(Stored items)
**********

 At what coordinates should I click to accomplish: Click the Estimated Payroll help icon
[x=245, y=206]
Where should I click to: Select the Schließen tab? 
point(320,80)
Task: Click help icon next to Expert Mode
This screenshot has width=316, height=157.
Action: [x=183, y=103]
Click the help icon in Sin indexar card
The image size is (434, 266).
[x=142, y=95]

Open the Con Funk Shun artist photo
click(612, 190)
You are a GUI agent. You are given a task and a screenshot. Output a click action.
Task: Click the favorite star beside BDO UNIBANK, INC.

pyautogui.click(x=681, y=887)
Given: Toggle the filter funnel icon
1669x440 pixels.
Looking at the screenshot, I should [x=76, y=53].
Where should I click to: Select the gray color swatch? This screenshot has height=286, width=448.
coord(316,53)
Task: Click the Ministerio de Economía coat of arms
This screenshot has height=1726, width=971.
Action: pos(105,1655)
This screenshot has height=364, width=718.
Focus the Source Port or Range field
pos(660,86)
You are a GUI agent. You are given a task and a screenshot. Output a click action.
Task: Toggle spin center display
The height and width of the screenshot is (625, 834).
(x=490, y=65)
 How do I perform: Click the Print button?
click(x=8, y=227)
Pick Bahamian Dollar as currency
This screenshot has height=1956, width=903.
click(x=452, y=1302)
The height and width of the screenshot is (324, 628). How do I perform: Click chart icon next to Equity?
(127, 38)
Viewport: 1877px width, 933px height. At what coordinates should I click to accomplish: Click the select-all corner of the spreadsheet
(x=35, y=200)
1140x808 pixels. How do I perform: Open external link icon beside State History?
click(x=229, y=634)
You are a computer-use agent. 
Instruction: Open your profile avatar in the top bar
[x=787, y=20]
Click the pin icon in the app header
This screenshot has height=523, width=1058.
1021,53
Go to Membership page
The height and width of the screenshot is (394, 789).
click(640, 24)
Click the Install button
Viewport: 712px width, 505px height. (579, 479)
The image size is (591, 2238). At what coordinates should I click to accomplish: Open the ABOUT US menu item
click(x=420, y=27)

**********

(Your goal) Retype the records above in full, matching each line exactly.

(Result)
 At what coordinates should I click to accomplish: Click the Estimated Payroll help icon
[x=245, y=206]
Where should I click to: Select the Schließen tab? 
point(320,80)
Task: Click help icon next to Expert Mode
This screenshot has width=316, height=157.
Action: [x=183, y=103]
Click the help icon in Sin indexar card
The image size is (434, 266).
[x=142, y=95]

Open the Con Funk Shun artist photo
click(612, 190)
You are a GUI agent. You are given a task and a screenshot. Output a click action.
Task: Click the favorite star beside BDO UNIBANK, INC.

pyautogui.click(x=681, y=887)
Given: Toggle the filter funnel icon
1669x440 pixels.
Looking at the screenshot, I should [x=76, y=53].
Where should I click to: Select the gray color swatch? This screenshot has height=286, width=448.
coord(316,53)
Task: Click the Ministerio de Economía coat of arms
This screenshot has height=1726, width=971.
Action: pos(105,1655)
This screenshot has height=364, width=718.
Focus the Source Port or Range field
pos(660,86)
You are a GUI agent. You are given a task and a screenshot. Output a click action.
Task: Toggle spin center display
The height and width of the screenshot is (625, 834).
(x=490, y=65)
 How do I perform: Click the Print button?
click(x=8, y=227)
Pick Bahamian Dollar as currency
This screenshot has height=1956, width=903.
click(x=452, y=1302)
The height and width of the screenshot is (324, 628). How do I perform: Click chart icon next to Equity?
(127, 38)
Viewport: 1877px width, 933px height. At what coordinates should I click to accomplish: Click the select-all corner of the spreadsheet
(x=35, y=200)
1140x808 pixels. How do I perform: Open external link icon beside State History?
click(x=229, y=634)
You are a computer-use agent. 
Instruction: Open your profile avatar in the top bar
[x=787, y=20]
Click the pin icon in the app header
This screenshot has height=523, width=1058.
1021,53
Go to Membership page
The height and width of the screenshot is (394, 789).
click(640, 24)
Click the Install button
Viewport: 712px width, 505px height. (579, 479)
The image size is (591, 2238). At what coordinates should I click to accomplish: Open the ABOUT US menu item
click(x=420, y=27)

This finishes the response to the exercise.